Précisons encore avec lui que l’on peut également retrouver les chansons de Conon de Béthune (en nombre significatif) dans le Chansonnier dit de Noailles ou MS Français 12615 (ici sur Gallica) : neuf en tout, entre lesquelles on notera à nouveau la présence de notre chanson du jour. Enfin et pour en faire complètement le tour, deux autres manuscrits font encore état des oeuvres du trouvère, le MS Français 1591 « Chansons notées et jeux partis«  (ici sur gallica) en contient quatre et le Rome, Vat.
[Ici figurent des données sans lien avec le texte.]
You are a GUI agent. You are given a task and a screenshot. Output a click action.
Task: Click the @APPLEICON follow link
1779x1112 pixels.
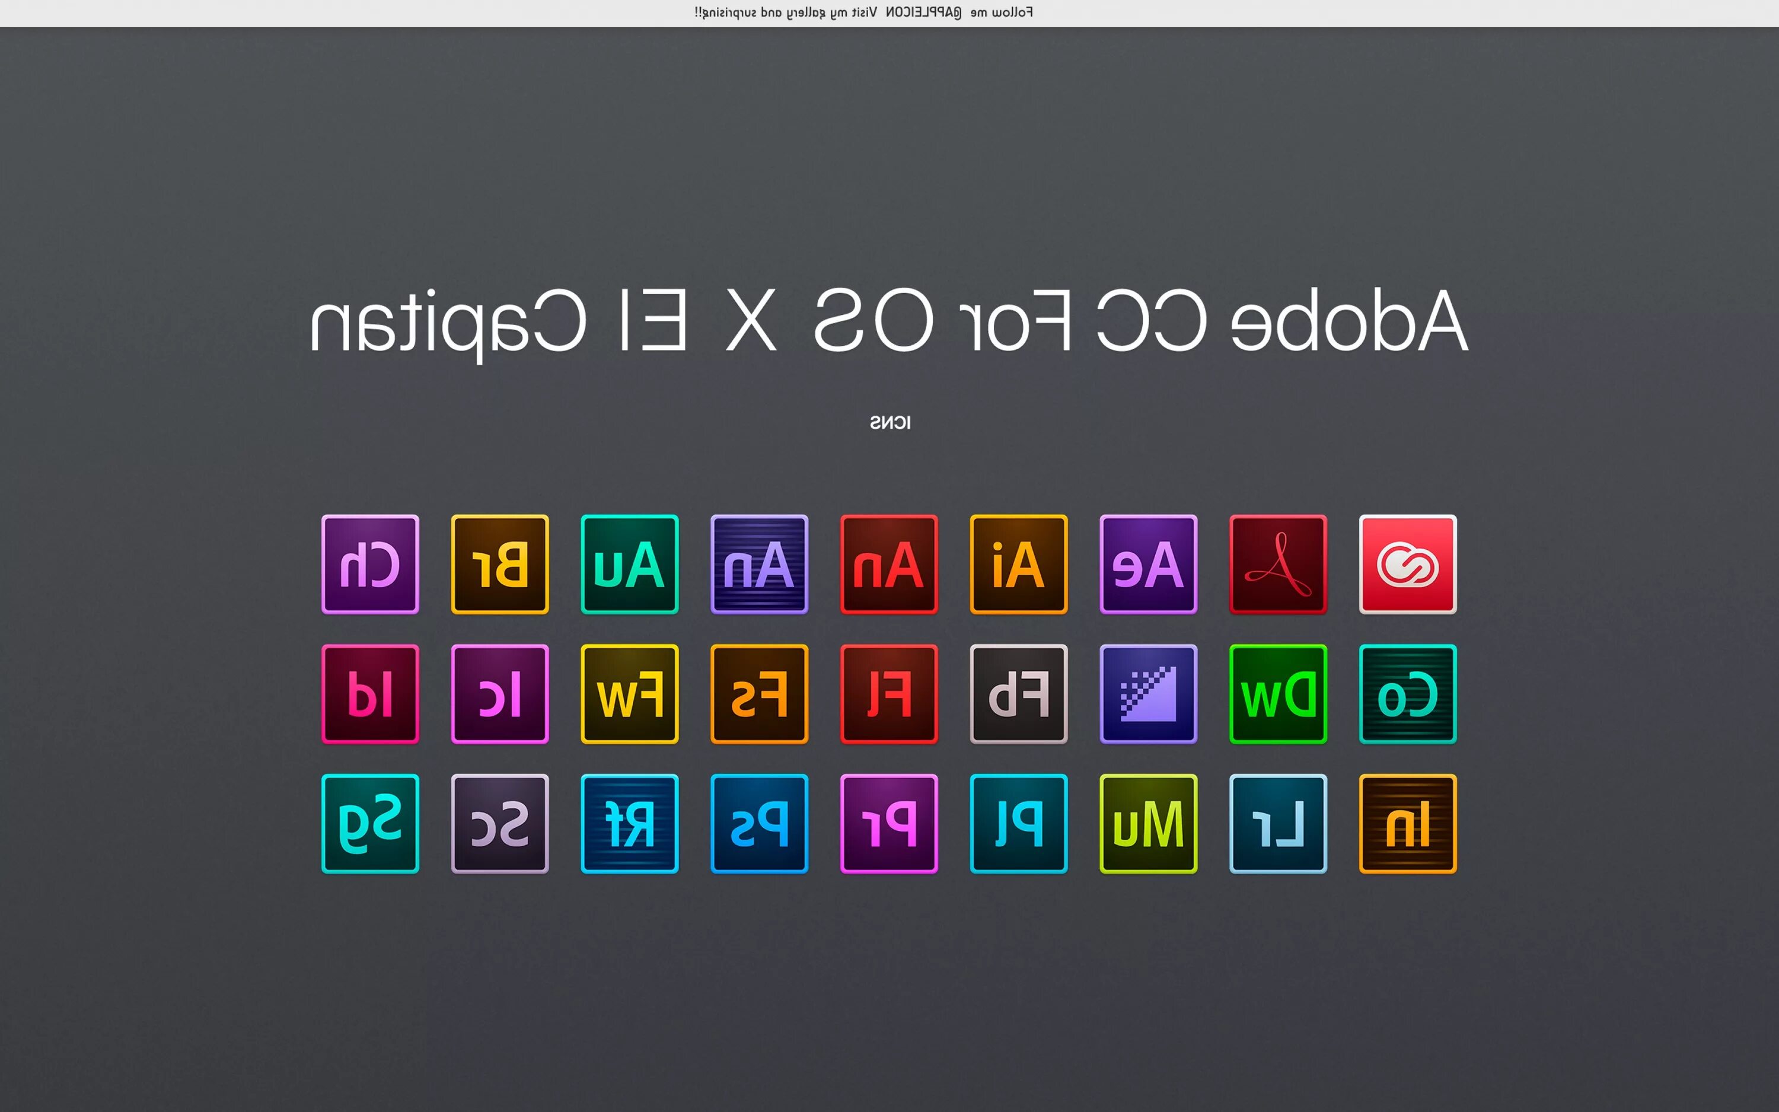[923, 13]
Christ. 1490  en contient une.

« Tant ai amé c’or me convient haïr » par l’Ensemble Médiéval Sequentia

Une véritable anthologie des trouvères
par l’ensemble Sequentia

L’interprétation de la chanson de Conon de Béthune que nous vous proposons ici est tirée de l’excellent travail que l’Ensemble Sequentia dédiait, en 1984, aux trouvères français. Sortie tout d’abord sous la forme d’un triple album, la production fut rééditée quelques années plus tard, en 1987, sous la forme d’un double album.

album_sequential_trouveres_musique_chanson_medievale_amour_courtois_moyen-age_centralAvec pas moins de 43 titres, cette véritable anthologie des trouvères des XIIe et XIIIe siècles demeure une pièce incontournable pour qui s’intéresse à la musique médiévale et ancienne. Elle est toujours disponible à la vente sous sa forme de double album CD, mais aussi au format dématérialisé MP3. Nous vous en redonnons le lien ici à toutes fins utiles : Trouvères : Chants D’Amour Courtois Des Pays De Lanque D’Oïl

Tant ai amé c’or me convient haïr.

Tant ai amé c’or me convient haïr
Et si ne quier mais amer,
S’en tel lieu n’est c’on ne saice* (de savoir) traïr
Ne dechevoir ne fausser.
Trop longement m’a duré ceste paine
K’Amors m’a fait endurer;
Et non por quant loial amor certaine
Vaurai encoir recovrer.

Ki or vauroit loial amor trover
Si viegne a moi por coisir* (choisir)!
Mais bien se doit belle dame garder
K’ele ne m’aint* (de aimer) pour traïr,
K’ele feroit ke foie* (promesse) et ke vilaine,
S’em porroit tost mal oïr,
Ausi com fist la fause Chapelaine* (fig :confesseuse),
Cui tos li mons doit haïr.

Assés i a de celés* (secrets) et de ceaus
Ki dient ke j’ai mespris
De çou ke fis covreture de saus,
Mais moût a boin droit le fis,
Et de l’anel ki fu mis en traîne,
Mais a boin droit i fu mis,
Car par l’anel fu faite la saisine
Dont je sui mors et traïs.

A moult boen droit en fix ceu ke j’en fix,
Se Deus me doinst boens chevals!
Et cil ki dient ke i ai mespris
Sont perjuré et tuit fauls.
Por ceu dechiet* (de decheoir, diminuer) bone amor et descime
Que on lor souffre les mais,
Et cil ki cellent* (cachent) lor faulse covine* (pensée, fausseté)
Font les pluxors deloiauls.

En vous souhaitant une belle journée.